Un tel déficit de suivi des mesures peut se révéler particulièrement préjudiciable , notamment du fait de l'obligation de révision quinquennale des dossiers.
d) L'insuffisance de médecins experts
Le rôle du médecin expert est essentiel dans la mise sous tutelle ou sous curatelle, ces mesures étant fondées sur la reconnaissance de l'altération mentale de la personne concernée.
Or, selon la Cour des comptes, « si la situation reste contrastée selon les départements et les juridictions, on constate globalement, et au regard de l'évolution du nombre de mesures, l'insuffisance du nombre de médecins inscrits sur les listes, s'agissant en particulier des médecins psychiatres ».
D'après les observations recueillies par la Cour auprès des départements ayant fait l'objet de l'enquête, cette insuffisance peut être mise en lien avec une tarification trop faible du certificat médical compte tenu des contraintes qu'implique l'établissement de ces certificats (déplacements, conditions d'accueil...).
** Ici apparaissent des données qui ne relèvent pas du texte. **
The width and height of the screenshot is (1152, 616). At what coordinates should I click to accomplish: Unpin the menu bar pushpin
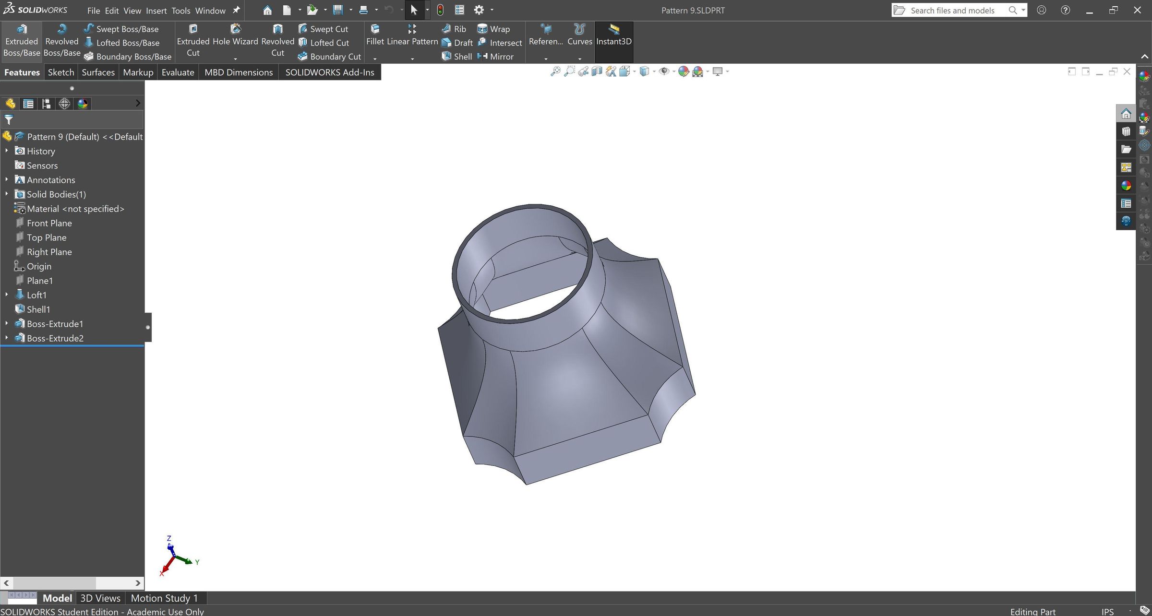pyautogui.click(x=235, y=10)
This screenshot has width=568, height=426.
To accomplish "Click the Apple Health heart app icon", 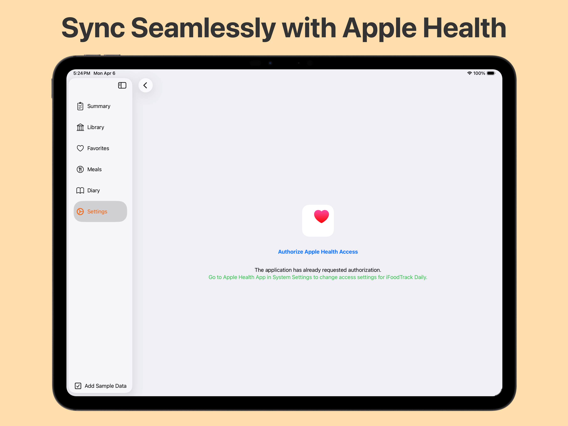I will point(318,220).
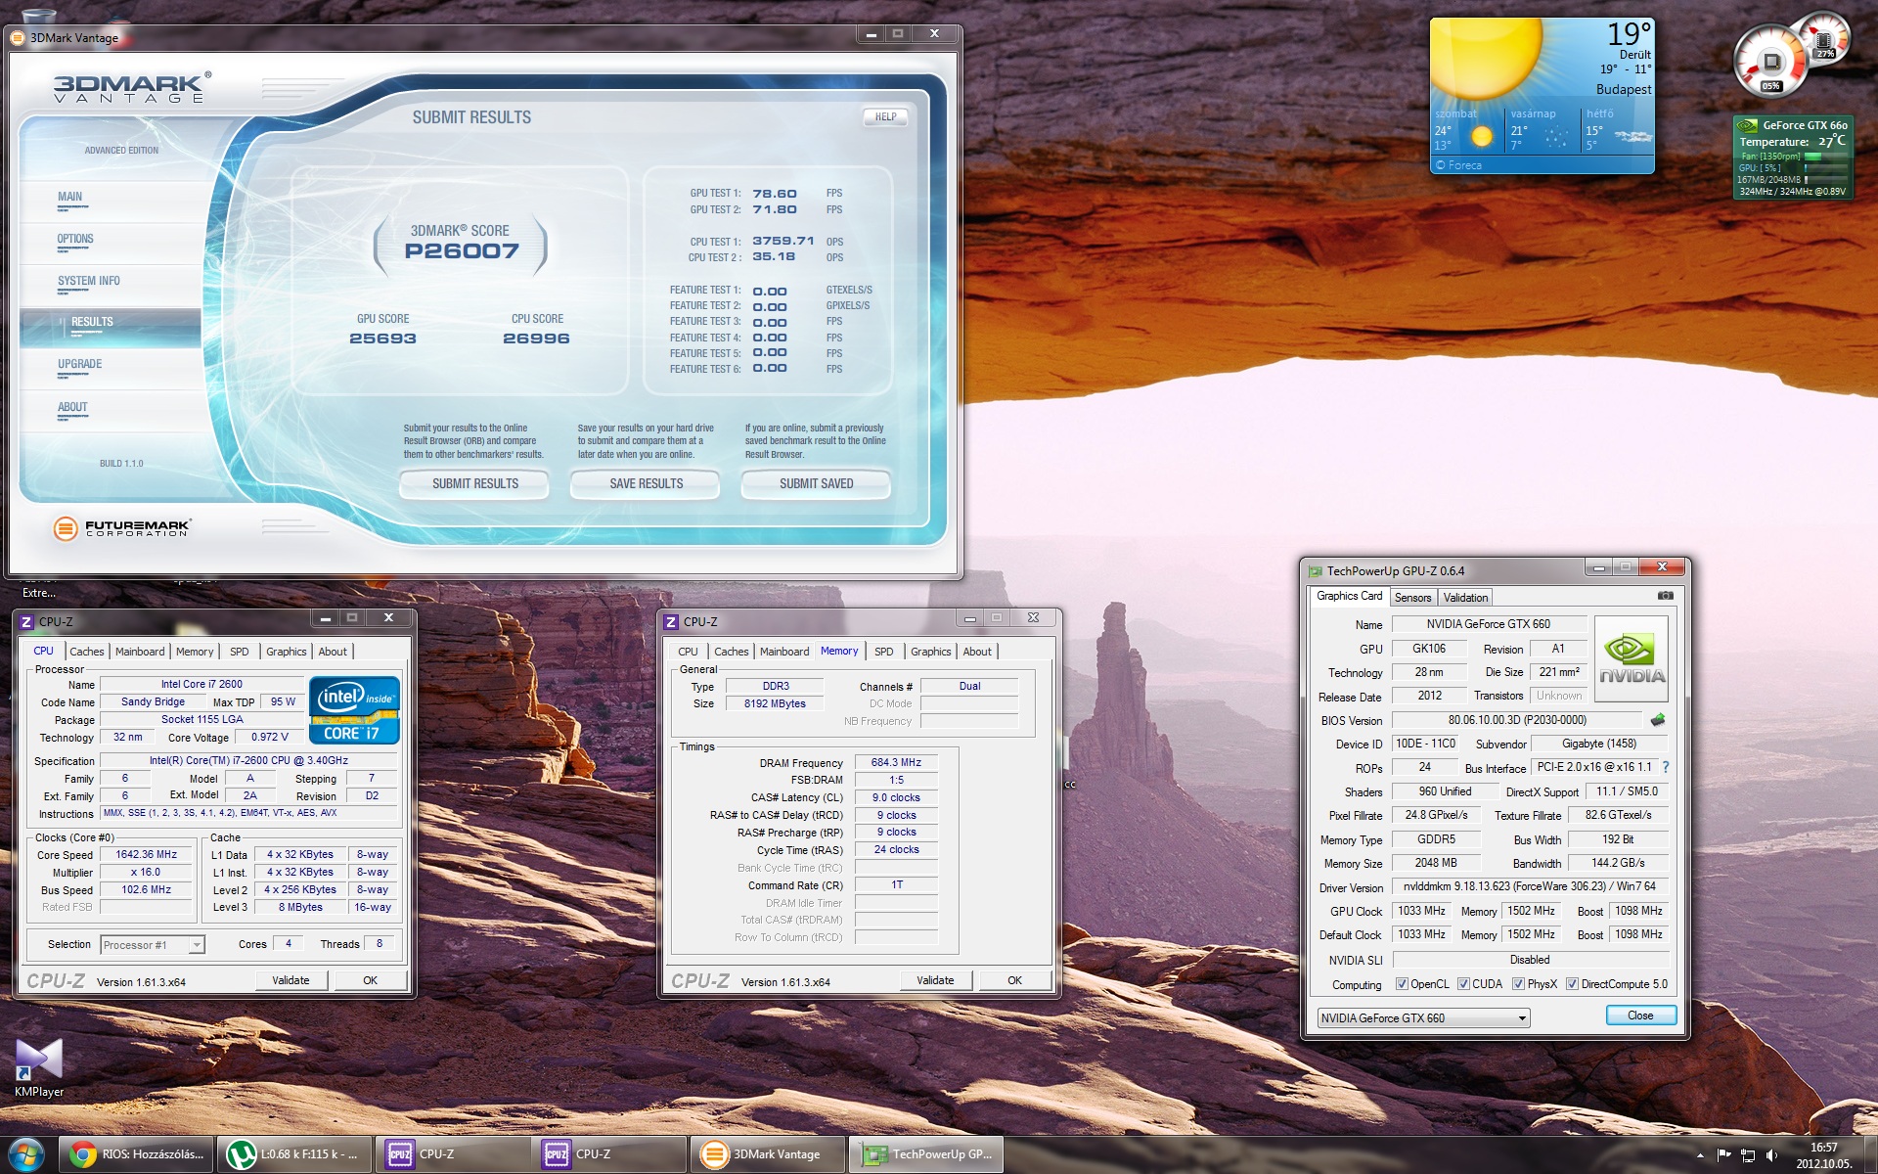Switch to the Sensors tab in GPU-Z
This screenshot has height=1174, width=1878.
point(1412,598)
En outre, « lorsque les certificats médicaux sont financés sur les frais de justice, ils sont alors fréquemment réglés avec retard , ce qui n'incite guère les médecins à proposer leur expertise ».
Une telle situation pose une question extrêmement préoccupante pour l'avenir du système actuellement en vigueur. Il faut d'ailleurs regretter que cet enjeu majeur « ne semble pas avoir fait l'objet d'évaluations particulières au stade des études d'impact ».